Das Völkerrecht verpflichtet Regierungen, Straftatbestände genau zu definieren und das Recht auf freie Meinungsäußerung und Gedankenfreiheit zu respektieren, einschließlich des Rechts, Ansichten zu vertreten, die als anstößig gelten. Die Kriminalisierung des bloßen Besitzes von als extremistisch eingestuftem Material, wenn die betroffene Person nicht die Absicht hat, damit anderen Schaden zuzufügen, stellt eine besonders schwerwiegende Bedrohung der Glaubensfreiheit, der Privatsphäre und der Meinungsfreiheit dar. Diese Rechte werden durch die Allgemeine Erklärung der Menschenrechte und den Internationalen Pakt über bürgerliche und politische Rechte garantiert, den China zwar unterzeichnet, aber nicht ratifiziert hat.

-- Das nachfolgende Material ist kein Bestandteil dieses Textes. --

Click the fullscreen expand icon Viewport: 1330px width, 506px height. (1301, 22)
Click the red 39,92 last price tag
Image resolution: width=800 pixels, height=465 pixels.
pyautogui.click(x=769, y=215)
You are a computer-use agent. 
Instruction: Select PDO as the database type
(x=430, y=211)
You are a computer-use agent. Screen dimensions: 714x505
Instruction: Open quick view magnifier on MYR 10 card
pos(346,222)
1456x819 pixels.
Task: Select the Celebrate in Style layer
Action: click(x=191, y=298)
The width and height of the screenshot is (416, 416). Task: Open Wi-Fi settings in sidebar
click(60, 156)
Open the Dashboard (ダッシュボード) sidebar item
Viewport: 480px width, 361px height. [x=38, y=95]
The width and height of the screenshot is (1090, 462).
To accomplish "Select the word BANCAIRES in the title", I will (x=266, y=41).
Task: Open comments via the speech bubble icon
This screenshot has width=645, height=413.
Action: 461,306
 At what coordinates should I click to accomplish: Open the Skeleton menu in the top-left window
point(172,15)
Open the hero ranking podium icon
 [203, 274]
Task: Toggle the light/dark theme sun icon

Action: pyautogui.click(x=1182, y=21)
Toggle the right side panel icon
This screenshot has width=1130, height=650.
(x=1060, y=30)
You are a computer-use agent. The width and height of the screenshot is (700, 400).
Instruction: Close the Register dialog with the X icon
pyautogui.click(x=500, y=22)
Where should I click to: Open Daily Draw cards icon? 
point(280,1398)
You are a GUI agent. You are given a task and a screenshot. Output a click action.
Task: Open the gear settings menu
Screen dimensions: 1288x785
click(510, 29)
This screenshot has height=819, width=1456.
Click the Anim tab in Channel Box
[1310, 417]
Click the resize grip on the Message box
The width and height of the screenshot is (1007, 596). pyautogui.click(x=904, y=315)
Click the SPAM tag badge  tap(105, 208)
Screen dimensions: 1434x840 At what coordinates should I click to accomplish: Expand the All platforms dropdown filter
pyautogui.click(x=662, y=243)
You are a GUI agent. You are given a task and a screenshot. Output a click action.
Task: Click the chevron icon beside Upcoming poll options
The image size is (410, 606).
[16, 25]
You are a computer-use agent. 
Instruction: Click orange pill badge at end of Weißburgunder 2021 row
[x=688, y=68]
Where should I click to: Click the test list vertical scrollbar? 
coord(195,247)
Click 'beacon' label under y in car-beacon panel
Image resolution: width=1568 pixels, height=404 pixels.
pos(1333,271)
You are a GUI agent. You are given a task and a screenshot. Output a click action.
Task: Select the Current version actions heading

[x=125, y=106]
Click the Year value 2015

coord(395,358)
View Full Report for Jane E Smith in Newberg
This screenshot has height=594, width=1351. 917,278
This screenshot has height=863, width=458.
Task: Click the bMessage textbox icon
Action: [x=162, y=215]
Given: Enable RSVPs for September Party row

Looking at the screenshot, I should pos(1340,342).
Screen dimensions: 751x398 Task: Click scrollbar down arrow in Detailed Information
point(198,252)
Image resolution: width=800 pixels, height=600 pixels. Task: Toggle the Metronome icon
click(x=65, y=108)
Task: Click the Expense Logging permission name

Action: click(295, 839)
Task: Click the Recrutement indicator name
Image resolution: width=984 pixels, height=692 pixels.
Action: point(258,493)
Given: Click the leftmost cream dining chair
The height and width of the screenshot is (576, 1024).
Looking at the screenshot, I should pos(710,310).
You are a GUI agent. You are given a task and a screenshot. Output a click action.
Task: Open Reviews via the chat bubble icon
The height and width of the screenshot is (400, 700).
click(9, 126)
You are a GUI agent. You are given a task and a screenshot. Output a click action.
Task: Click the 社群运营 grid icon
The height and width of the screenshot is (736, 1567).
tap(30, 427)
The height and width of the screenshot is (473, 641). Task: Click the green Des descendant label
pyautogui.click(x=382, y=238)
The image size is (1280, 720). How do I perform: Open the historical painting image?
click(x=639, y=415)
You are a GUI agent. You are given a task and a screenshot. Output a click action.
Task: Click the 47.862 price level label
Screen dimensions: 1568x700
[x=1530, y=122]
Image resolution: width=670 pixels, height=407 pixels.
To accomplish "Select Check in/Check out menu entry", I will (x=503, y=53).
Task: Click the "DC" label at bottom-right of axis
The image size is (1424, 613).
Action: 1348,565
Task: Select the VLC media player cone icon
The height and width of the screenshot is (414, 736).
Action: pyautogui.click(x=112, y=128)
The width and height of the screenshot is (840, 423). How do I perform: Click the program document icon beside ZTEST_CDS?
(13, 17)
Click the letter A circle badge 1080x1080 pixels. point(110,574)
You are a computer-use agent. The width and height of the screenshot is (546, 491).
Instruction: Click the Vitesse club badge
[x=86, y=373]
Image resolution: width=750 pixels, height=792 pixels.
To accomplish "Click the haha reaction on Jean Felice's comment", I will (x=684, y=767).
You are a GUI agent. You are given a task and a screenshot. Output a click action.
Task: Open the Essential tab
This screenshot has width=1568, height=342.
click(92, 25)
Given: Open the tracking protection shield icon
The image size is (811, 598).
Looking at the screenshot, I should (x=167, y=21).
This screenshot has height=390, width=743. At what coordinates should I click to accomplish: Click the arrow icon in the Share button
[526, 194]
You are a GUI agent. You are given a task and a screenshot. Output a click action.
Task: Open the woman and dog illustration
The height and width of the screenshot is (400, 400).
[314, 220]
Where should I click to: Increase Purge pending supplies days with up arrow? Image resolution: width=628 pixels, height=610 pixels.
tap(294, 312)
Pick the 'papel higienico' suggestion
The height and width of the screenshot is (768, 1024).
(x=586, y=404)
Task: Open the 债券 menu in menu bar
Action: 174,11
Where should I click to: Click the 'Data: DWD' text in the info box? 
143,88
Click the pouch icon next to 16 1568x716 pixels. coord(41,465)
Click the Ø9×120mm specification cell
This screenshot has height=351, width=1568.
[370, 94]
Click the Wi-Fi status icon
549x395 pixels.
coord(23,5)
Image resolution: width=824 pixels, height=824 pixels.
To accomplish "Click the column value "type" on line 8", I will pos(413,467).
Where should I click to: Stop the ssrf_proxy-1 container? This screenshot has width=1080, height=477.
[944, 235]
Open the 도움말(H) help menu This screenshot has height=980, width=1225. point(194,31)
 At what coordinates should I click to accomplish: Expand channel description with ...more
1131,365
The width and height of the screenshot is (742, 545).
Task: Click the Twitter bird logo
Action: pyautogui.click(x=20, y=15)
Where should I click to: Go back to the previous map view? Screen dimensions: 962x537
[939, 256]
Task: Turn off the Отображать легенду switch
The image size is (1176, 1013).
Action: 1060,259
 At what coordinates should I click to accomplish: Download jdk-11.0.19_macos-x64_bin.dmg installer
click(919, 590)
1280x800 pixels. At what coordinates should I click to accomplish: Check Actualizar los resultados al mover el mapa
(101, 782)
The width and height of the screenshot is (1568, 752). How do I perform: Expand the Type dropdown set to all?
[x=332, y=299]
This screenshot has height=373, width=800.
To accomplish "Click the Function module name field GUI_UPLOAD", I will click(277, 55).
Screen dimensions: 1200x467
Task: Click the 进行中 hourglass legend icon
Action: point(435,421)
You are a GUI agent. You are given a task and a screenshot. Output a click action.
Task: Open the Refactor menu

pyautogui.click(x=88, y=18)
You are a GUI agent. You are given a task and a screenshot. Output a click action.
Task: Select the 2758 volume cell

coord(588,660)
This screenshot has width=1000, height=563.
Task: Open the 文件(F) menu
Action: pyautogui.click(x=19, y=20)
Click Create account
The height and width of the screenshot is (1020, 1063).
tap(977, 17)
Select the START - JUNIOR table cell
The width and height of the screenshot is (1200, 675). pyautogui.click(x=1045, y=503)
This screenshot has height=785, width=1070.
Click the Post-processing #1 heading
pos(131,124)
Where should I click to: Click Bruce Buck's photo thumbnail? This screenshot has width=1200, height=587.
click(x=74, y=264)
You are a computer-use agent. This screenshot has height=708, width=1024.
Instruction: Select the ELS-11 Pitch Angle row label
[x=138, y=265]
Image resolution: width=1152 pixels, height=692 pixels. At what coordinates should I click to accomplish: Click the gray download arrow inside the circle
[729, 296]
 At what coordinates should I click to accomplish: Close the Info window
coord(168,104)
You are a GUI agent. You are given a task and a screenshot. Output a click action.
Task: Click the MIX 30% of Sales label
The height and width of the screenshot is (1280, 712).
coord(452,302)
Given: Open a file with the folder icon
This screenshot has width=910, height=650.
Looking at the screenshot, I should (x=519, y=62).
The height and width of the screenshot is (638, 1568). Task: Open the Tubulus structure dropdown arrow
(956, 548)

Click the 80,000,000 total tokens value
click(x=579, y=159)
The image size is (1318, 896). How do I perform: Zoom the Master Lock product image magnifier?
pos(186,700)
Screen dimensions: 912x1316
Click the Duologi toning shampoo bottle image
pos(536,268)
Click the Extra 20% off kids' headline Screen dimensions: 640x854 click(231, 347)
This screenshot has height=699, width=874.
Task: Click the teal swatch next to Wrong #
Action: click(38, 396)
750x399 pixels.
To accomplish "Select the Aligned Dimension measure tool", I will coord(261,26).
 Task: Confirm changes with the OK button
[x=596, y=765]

Der Menschenrechtsrat der Vereinten Nationen sollte dringend eine unabhängige, internationale Untersuchung der schweren Menschenrechtsverletzungen und der Unterdrückung der Grundfreiheiten in Xinjiang durch die chinesische Regierung von Uigur*innen und anderen turkstämmigen Muslim*innen einleiten, so Human Rights Watch. Eine historische hohe Anzahl unabhängiger UN-Menschenrechtsexpert*innen sowie Hunderte von Nichtregierungsorganisationen aus aller Welt haben solche Maßnahmen empfohlen.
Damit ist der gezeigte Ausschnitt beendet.